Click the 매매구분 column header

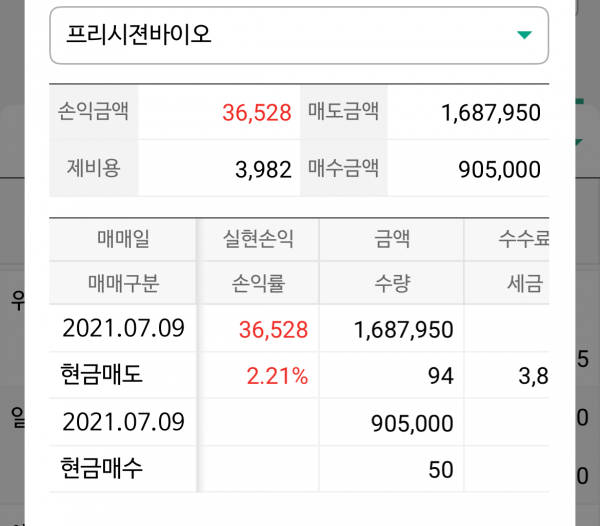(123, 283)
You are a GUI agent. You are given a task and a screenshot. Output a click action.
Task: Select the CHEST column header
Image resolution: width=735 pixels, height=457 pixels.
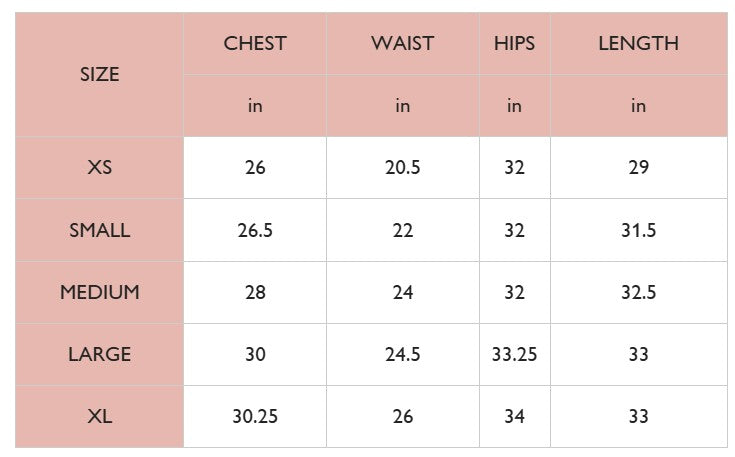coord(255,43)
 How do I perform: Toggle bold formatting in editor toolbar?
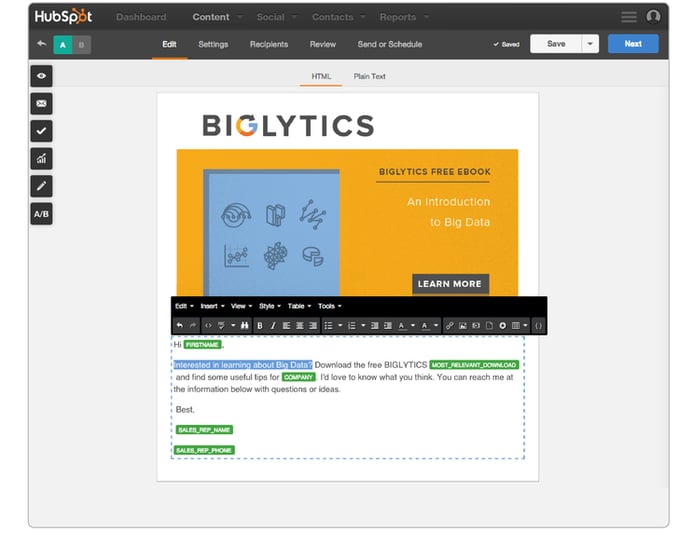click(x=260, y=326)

...

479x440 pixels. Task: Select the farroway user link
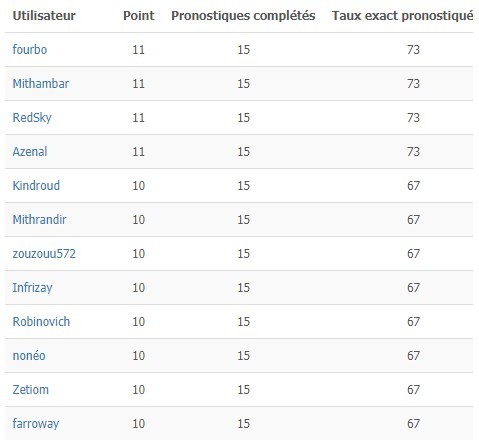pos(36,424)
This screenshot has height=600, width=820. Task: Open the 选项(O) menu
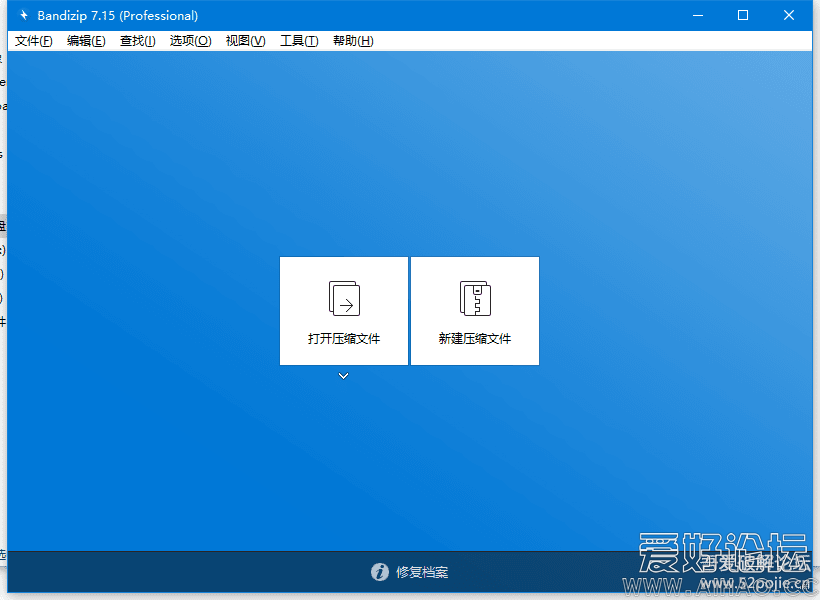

> **What you will do**: Copy out each line carrying the string "screenshot" from the data.

> **Expected answer**:
You are a GUI agent. You are given a task and a screenshot. Output a click action.
This screenshot has height=600, width=820. Task: Open the 选项(O) menu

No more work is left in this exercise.